───── DATA SHOWN ─────

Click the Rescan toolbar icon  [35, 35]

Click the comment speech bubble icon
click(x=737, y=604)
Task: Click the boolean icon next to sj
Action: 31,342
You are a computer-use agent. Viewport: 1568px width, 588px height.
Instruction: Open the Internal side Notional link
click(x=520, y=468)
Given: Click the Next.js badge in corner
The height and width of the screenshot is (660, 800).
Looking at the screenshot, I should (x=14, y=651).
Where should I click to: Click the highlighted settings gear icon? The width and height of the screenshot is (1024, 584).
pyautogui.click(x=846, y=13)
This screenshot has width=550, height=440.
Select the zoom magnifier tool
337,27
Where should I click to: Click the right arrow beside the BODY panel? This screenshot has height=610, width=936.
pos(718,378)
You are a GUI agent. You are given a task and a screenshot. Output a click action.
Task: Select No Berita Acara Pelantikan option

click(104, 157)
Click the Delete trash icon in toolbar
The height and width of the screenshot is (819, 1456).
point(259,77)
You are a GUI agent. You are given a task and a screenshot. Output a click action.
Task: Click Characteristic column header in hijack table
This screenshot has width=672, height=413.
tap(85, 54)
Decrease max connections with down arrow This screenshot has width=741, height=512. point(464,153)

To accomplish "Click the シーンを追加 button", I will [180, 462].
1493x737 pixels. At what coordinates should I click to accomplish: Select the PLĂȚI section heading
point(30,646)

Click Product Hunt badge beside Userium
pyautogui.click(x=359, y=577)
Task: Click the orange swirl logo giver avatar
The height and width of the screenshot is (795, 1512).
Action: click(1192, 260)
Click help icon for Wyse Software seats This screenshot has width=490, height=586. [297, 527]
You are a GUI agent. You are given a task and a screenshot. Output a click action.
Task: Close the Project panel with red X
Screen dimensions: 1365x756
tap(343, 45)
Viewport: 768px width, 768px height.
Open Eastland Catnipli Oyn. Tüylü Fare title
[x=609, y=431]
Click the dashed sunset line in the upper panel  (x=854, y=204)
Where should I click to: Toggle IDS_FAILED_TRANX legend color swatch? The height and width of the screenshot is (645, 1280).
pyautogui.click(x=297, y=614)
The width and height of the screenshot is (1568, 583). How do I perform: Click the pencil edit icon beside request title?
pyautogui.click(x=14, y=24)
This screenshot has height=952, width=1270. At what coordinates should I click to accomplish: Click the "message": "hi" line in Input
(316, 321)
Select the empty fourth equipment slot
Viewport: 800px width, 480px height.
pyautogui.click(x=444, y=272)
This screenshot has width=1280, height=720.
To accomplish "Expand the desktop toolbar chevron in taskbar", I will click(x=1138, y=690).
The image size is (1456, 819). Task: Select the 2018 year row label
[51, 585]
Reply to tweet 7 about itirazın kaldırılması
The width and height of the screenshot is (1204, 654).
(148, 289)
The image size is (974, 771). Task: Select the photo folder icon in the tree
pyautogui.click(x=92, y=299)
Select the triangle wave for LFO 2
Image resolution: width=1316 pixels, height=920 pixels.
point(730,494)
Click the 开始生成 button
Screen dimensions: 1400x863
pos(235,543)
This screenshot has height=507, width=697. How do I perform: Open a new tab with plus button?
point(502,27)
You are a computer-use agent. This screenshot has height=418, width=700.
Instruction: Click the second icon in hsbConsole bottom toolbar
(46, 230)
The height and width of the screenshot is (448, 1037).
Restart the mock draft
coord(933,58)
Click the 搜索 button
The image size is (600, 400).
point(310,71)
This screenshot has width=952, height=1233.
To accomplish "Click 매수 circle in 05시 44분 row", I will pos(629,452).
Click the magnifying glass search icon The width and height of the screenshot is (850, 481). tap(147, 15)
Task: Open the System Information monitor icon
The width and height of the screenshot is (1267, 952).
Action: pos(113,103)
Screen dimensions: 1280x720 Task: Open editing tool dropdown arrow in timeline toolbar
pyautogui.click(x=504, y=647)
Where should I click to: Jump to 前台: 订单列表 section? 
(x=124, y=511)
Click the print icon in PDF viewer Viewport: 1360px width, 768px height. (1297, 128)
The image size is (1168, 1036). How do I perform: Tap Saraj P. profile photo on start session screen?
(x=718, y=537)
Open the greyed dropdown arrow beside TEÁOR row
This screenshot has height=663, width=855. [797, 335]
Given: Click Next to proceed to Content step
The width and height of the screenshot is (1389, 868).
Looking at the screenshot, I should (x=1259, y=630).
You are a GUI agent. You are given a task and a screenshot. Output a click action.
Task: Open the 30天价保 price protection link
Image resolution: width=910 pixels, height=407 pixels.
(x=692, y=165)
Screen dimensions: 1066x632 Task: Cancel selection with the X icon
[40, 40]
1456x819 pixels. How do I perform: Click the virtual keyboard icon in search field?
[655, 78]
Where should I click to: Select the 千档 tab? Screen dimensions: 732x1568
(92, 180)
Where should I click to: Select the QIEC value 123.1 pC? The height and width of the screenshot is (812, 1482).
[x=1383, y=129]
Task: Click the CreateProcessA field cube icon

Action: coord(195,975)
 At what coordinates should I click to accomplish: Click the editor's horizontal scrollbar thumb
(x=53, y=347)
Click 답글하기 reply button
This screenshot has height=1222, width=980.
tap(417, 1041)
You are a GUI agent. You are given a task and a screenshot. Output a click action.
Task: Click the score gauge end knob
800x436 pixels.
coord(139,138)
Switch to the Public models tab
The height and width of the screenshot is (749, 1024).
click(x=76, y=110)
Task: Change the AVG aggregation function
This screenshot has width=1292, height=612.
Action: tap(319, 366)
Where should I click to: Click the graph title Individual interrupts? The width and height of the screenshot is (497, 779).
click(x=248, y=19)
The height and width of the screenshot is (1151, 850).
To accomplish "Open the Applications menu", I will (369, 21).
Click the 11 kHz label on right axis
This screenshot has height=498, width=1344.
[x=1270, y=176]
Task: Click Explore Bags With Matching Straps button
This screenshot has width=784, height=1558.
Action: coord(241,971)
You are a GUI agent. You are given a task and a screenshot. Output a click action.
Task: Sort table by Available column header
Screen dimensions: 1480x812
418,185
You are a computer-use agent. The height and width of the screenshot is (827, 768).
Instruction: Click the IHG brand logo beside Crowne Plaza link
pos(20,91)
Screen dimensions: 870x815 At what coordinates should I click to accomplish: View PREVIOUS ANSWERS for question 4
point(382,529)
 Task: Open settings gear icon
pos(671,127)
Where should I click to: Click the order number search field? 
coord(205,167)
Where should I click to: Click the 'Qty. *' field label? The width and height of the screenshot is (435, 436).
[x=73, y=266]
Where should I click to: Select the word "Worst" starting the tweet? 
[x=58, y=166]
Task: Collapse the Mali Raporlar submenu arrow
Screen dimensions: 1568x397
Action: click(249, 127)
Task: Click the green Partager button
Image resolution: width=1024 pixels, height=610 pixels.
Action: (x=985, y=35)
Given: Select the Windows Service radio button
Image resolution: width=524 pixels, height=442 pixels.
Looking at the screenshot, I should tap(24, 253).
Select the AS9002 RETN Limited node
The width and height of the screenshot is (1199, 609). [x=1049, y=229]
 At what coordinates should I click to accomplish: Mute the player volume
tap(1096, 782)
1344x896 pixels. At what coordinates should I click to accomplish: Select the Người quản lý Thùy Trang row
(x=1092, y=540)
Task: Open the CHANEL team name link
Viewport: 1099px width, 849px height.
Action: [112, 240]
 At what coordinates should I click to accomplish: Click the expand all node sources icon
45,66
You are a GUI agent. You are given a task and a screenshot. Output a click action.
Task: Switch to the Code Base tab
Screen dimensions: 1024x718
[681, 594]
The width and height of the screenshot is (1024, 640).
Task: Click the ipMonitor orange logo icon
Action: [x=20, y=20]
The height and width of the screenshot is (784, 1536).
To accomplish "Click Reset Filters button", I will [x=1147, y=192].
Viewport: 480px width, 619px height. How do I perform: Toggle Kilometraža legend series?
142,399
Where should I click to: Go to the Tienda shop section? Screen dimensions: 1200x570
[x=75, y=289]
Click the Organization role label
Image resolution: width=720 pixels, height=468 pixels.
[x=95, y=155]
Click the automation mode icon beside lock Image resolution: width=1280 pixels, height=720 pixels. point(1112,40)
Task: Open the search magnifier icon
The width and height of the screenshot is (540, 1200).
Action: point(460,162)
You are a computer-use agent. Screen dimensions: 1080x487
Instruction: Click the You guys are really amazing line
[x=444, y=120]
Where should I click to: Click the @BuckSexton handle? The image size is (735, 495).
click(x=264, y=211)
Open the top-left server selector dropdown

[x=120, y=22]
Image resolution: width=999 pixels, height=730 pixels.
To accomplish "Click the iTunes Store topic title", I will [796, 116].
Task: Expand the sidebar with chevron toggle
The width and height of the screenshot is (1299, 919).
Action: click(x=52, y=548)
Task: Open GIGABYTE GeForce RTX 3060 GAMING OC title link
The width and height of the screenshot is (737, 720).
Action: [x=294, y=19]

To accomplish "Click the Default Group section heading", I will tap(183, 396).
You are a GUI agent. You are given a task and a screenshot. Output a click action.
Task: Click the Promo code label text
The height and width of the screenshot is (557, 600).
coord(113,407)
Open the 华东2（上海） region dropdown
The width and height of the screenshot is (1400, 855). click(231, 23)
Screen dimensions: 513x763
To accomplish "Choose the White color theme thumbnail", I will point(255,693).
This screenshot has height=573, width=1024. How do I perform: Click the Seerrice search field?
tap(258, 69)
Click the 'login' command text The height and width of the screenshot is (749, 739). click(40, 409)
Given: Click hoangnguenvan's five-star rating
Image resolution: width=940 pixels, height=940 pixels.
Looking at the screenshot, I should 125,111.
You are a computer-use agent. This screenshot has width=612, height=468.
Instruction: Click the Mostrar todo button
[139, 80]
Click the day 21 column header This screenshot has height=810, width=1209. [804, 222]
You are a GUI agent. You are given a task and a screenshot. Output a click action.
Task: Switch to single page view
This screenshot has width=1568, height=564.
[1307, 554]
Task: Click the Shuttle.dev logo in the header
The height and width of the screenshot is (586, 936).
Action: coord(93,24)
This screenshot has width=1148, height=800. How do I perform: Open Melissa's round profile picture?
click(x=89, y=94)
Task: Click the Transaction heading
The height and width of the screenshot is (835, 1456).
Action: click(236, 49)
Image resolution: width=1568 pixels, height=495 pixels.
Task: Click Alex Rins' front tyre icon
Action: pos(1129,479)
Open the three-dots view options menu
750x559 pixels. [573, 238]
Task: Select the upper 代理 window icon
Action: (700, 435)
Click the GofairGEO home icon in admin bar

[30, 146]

─────

THE PROBLEM
Arrange the lines from the one containing "Given: Select the" through the one containing "The width and height of the screenshot is (1199, 609)." as a two-column CSV with the columns request and answer, one row per request. Put each value in a single quoted field, with any line breaks replaced by spaces.

CORRECT RESPONSE
request,answer
"Given: Select the Windows Service radio button Image resolution: width=524 pixels, height=442 pixels.","Looking at the screenshot, I should tap(24, 253)."
"Select the AS9002 RETN Limited node","The width and height of the screenshot is (1199, 609). [x=1049, y=229]"